Instructions for the task:
Reproduce the essay below on what "classical technique" in singing means, in full and word for word.

At various times in my teaching career I have had a reputation as someone who
1) can “teach you to belt”
2)thinks that “classical technique” is the best technique
This is admittedly bizarre, firstly because the two seem opposed to one another, and also because neither is anything I actually think nor ever claimed.
The former is probably because some degree of strengthening is usually called for first in young singers and beginners, and the latter probably because of my expressed disdain for approaches to the vocal instruction in some Musical Theater/CCM corners. I’m not bothered by the former (though as I said, it’s not something I ever claim), but I take some exception to the latter, specifically as regards the defining of “Classical Technique.” If someone were to ask me if I indeed maintain that preference my answer would be, “That depends what you mean by “Classical technique.”
The Problem Of Troublesome Terminology
If you took a poll, no doubt you would find that there are a quite few people out there who would hold that “classical” singers have a “classical sound” because of “classical training” to achieve a “classical technique”. I find this to be a gross oversimplification. It is also unfortunately terribly common. In fact, I think it is at the root of a few great mistakes that are floating around the pedagogy world right now, splitting vocal music along unnecessary lines and working terrible habits into countless voices down different stylistic aisles.
Much like the term “classical education”, vs. a non-standard education, the point is still the same: education. The point of classical vocal training is actually to sing, not to “sing classically.”
Clearly part of the issue is that the use of the term “classical” has taken on some undue connotations of style*, and I suppose I might take less exception to the use of the term “trained singer”. That is all “classically trained” should mean: trained. This reality becomes all the more pronounced when we realize that the primary CCM specialty, the belt, has its origins in someone trying to sound “untrained”. (Bourne, Garnier, Kenny; Journal of Singing, March/April 2011)

Collected data:
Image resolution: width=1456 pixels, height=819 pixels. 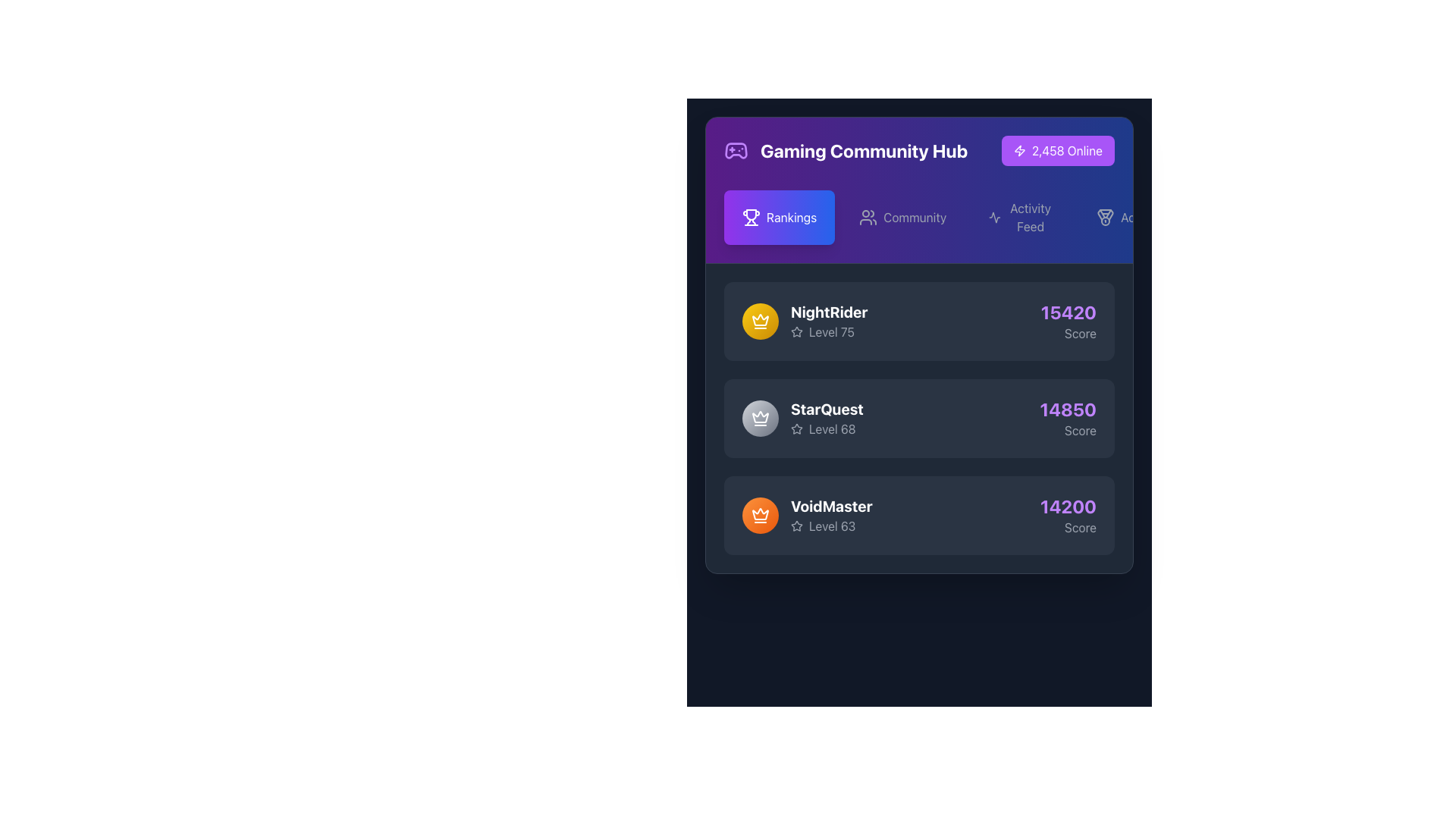 What do you see at coordinates (995, 217) in the screenshot?
I see `the activity feed icon located in the top navigation area, positioned between the 'Community' link and the 'Online' indicator` at bounding box center [995, 217].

Exercise answer:
At various times in my teaching career I have had a reputation as someone who
1) can “teach you to belt”
2)thinks that “classical technique” is the best technique
This is admittedly bizarre, firstly because the two seem opposed to one another, and also because neither is anything I actually think nor ever claimed.
The former is probably because some degree of strengthening is usually called for first in young singers and beginners, and the latter probably because of my expressed disdain for approaches to the vocal instruction in some Musical Theater/CCM corners. I’m not bothered by the former (though as I said, it’s not something I ever claim), but I take some exception to the latter, specifically as regards the defining of “Classical Technique.” If someone were to ask me if I indeed maintain that preference my answer would be, “That depends what you mean by “Classical technique.”
The Problem Of Troublesome Terminology
If you took a poll, no doubt you would find that there are a quite few people out there who would hold that “classical” singers have a “classical sound” because of “classical training” to achieve a “classical technique”. I find this to be a gross oversimplification. It is also unfortunately terribly common. In fact, I think it is at the root of a few great mistakes that are floating around the pedagogy world right now, splitting vocal music along unnecessary lines and working terrible habits into countless voices down different stylistic aisles.
Much like the term “classical education”, vs. a non-standard education, the point is still the same: education. The point of classical vocal training is actually to sing, not to “sing classically.”
Clearly part of the issue is that the use of the term “classical” has taken on some undue connotations of style*, and I suppose I might take less exception to the use of the term “trained singer”. That is all “classically trained” should mean: trained. This reality becomes all the more pronounced when we realize that the primary CCM specialty, the belt, has its origins in someone trying to sound “untrained”. (Bourne, Garnier, Kenny; Journal of Singing, March/April 2011)